◆ EXERCISE DATA ◆
-- Opening Marker --
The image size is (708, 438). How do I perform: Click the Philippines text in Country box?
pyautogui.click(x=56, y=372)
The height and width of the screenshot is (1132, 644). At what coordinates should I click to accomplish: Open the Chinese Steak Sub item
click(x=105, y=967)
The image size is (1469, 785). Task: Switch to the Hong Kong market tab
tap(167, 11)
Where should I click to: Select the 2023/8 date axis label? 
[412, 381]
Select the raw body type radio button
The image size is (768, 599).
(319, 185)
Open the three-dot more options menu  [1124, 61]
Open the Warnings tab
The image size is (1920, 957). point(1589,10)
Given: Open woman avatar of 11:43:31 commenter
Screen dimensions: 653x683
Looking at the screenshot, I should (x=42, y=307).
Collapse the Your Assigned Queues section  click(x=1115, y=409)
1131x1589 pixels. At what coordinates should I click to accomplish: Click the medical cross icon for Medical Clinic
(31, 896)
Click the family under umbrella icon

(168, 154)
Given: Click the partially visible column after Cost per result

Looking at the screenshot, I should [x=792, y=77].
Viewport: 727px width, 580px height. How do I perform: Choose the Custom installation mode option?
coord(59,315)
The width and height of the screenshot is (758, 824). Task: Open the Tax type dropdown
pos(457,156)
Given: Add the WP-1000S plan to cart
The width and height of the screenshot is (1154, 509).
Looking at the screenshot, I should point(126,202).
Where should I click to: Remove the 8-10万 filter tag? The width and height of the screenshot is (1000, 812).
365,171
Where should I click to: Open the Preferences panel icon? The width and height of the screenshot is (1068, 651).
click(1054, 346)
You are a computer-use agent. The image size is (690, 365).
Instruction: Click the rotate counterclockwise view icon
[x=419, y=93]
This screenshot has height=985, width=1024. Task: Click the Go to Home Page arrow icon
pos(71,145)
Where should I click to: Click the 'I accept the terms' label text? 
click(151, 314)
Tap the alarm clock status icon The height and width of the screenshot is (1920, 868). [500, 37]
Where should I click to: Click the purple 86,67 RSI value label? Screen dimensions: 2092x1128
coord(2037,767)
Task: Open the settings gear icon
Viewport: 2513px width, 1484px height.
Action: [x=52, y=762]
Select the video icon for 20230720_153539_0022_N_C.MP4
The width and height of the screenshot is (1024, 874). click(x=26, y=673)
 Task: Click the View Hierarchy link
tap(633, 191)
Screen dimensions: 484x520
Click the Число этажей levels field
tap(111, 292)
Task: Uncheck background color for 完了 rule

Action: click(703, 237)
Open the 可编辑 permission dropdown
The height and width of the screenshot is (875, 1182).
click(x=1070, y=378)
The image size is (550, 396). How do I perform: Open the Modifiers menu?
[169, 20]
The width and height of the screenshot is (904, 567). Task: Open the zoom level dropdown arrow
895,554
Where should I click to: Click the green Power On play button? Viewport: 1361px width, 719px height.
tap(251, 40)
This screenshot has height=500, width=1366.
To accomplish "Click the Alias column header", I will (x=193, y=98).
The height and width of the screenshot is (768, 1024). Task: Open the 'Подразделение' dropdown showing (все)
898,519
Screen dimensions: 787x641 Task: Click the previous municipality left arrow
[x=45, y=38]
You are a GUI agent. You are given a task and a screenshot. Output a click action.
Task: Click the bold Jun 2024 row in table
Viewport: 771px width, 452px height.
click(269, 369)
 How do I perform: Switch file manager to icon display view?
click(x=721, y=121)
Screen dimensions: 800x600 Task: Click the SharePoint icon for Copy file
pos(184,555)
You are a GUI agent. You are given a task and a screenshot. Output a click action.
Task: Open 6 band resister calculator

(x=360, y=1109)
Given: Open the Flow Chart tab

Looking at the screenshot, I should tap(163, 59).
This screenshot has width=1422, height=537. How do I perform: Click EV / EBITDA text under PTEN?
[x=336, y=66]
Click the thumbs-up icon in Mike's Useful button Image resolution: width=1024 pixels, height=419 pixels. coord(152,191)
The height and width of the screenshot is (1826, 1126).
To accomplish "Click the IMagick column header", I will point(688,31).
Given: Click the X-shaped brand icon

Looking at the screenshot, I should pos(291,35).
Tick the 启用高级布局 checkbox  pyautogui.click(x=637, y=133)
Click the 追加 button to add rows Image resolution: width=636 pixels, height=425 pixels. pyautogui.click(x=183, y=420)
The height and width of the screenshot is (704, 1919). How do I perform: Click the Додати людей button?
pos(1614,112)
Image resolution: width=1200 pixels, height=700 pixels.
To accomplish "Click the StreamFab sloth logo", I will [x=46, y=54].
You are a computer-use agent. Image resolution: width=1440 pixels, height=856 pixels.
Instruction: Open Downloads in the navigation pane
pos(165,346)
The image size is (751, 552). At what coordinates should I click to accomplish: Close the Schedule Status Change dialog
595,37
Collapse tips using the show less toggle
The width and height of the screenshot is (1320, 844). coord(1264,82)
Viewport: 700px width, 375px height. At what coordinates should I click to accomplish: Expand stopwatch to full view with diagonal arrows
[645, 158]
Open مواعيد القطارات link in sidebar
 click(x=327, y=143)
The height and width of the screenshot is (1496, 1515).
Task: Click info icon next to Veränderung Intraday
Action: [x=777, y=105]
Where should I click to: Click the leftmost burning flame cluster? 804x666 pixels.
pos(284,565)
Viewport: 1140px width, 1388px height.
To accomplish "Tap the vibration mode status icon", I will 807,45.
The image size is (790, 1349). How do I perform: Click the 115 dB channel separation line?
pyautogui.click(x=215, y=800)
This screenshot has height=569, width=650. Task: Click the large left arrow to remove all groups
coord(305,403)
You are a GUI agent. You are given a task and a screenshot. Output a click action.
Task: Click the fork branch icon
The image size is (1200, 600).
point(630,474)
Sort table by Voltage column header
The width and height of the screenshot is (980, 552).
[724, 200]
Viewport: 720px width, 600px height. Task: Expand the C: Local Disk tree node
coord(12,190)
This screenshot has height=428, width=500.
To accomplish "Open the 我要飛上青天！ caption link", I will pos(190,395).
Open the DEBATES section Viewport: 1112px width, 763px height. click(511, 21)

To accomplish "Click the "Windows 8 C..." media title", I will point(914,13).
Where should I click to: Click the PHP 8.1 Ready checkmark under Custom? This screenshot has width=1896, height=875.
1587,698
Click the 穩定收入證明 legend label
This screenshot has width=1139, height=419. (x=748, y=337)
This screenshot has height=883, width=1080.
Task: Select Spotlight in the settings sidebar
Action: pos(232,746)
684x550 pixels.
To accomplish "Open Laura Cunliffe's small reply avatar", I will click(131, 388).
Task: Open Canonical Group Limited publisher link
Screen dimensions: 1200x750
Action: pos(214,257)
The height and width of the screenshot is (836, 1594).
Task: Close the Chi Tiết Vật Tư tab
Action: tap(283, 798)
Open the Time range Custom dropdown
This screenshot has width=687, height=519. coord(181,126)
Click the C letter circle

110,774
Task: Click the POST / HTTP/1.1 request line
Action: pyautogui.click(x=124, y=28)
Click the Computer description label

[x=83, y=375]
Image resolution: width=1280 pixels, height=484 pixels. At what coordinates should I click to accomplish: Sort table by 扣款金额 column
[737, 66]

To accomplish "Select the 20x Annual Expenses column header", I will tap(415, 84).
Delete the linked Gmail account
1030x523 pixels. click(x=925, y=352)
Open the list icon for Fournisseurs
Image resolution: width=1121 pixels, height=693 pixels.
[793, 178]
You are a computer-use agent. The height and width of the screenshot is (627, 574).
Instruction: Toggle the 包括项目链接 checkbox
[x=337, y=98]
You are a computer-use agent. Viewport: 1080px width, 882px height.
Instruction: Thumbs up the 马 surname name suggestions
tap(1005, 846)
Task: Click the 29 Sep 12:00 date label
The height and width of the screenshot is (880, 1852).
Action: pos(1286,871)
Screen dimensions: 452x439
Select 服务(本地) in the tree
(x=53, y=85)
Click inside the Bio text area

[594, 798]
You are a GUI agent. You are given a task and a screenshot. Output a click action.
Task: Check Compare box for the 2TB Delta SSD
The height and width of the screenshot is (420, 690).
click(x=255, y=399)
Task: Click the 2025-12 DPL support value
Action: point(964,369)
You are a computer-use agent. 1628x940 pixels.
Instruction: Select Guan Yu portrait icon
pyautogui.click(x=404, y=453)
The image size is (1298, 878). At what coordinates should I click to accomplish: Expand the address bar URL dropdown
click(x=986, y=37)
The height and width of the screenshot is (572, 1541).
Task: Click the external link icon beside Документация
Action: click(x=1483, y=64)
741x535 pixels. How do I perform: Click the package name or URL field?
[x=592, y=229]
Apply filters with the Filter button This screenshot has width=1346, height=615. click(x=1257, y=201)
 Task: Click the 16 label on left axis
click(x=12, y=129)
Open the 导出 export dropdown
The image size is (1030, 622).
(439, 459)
-- Closing Marker --
◆ ABOUT THIS EXERCISE ◆
Using the records above, output exactly the lines from the first through the line that contains "Open the three-dot", with both of those included.

◆ FINAL ANSWER ◆
The image size is (708, 438). How do I perform: Click the Philippines text in Country box?
pyautogui.click(x=56, y=372)
The height and width of the screenshot is (1132, 644). At what coordinates should I click to accomplish: Open the Chinese Steak Sub item
click(x=105, y=967)
The image size is (1469, 785). Task: Switch to the Hong Kong market tab
tap(167, 11)
Where should I click to: Select the 2023/8 date axis label? 
[412, 381]
Select the raw body type radio button
The image size is (768, 599).
(319, 185)
Open the three-dot more options menu  [1124, 61]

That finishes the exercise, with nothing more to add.